#maiunagioia (never a joy), this is the hashtag of the moment between high school and university students. The hashtag is ironically associated with moments of daily life where unexpected or improbable small things provoke a small amount of frustration and nervousness for the misfit students. While all this is tackled with great irony, it hides a real and profound generational discomfort. “Economic crisis”, “youth unemployment”, “uncertain future” are everyday expressions for students, expressions which they identify with and can identify themselves.
We find ourselves too, in front of generation #maiunagioia, made up of young people without goals and ambition in life, who are left to lose, who do not fight for anything, who are not passionate about what has a real ethical and moral value, but can however talk at great length about the latest episode of “Games of Thrones” or the latest results of reality TV. It is an inept and apathetic generation that has lost its compass, who does not know who to turn to and who does not know who to trust. It is a generation that does not believe. Neither in itself, nor in anyone else.
In this bitter description, which certainly does not include all the students of today, there are still a good number of students and young people (and adults) who attend evangelical churches. We see it in our GBU groups and, indeed, in our churches. How is this possible?
Doesn’t Jesus promise to give us his joy if we keep his commandments? Is there not complete joy in thinking that our names are written in the book of life? Is it not entirely comforting to read God’s promises and stand in his presence? Isn’t the Holy Spirit who dwells in us called the Comforter? And how many other questions like these could we ask …

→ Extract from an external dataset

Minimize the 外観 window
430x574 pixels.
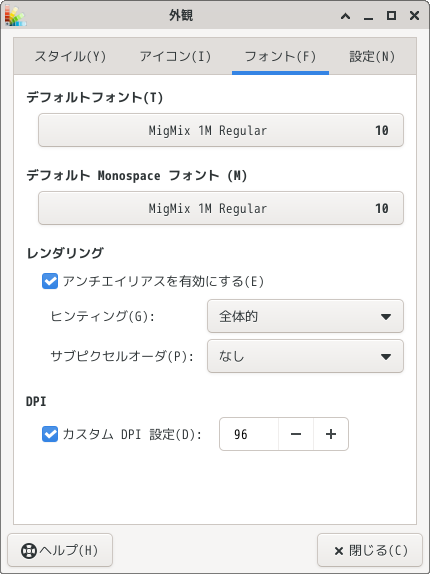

Yet in fact many Christians live without joy. Why? I would say a lack of a true and authentic relationship with God. If this relationship exists, it is not possible not to enjoy it. Of course, it doesn’t mean that there are not moments of discouragement. These may come, but sadness cannot be the leitmotif of a Christian’s life.
The joy that the world offers is a sensation, moments of escape that make our hearts jump for joy. The joy that a Christian feels, however, is not a moment of happiness, an emotion, even if given by a particularly amazing and intense moment experienced in the church or at the GBU conference. Joy is a condition of life, founded not on experience, albeit extraordinary, but on the truth of the Word of God.
As a condition of life, we do not expect a Christian to be jumping around all the time, but we expect his life to be full of Christ, his peace and his joy, and that in difficulties that can make him suffer terribly, the joy given by the sacrifice of Jesus, by salvation, by the fact of having the omnipotent GOD as father will not fail.
Many Christian students know this truth, but they don’t live it out fully. And so their faith and hope in God becomes just a crutch that helps them to keep going in this sad, difficult and unsatisfactory life. This is often the faith that is shown to our friends and colleague and therefore a reason that they don’t come close to Christ.
I think of the power of the Gospel and I think that if students at universities were filled with this power, the Italian Universities would be hit like a tsunami. I think it is fundamental, therefore, that students realize the profound joy of belonging to Christ, the #veragioia (true joy). I believe this can happen if students start looking for an intense relationship with Christ. So more than organizing events or strategic evangelism, there will be students full of joy, zeal, and the Spirit to make the difference and to proclaim the Gospel message with conviction and effectiveness.
This will be the theme of our National Student Conference at the end of April!